— Task description —
Could you retype, word for word, the lines among the items below, starting at the line that contains "The image size" and ending with the line that contains "click(x=383, y=84)"? Omit the pictures from your copy.

— Input for this task —
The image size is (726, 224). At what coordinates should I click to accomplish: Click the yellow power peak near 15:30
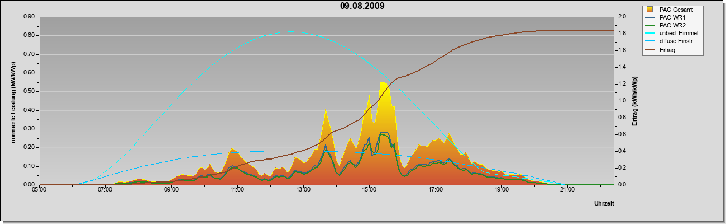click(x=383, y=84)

...

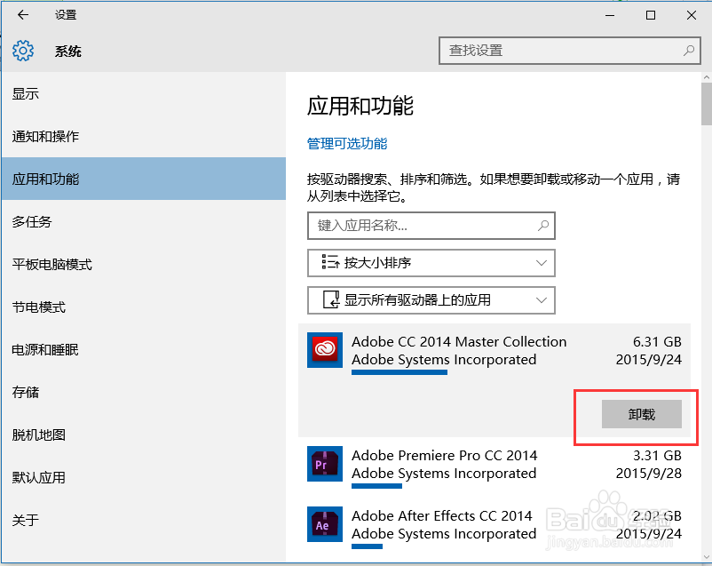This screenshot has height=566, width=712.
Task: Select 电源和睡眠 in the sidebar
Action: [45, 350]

— Reply to the task —
The image size is (726, 224). At what coordinates should I click to accomplish: Click the yellow power peak near 15:30
click(x=383, y=84)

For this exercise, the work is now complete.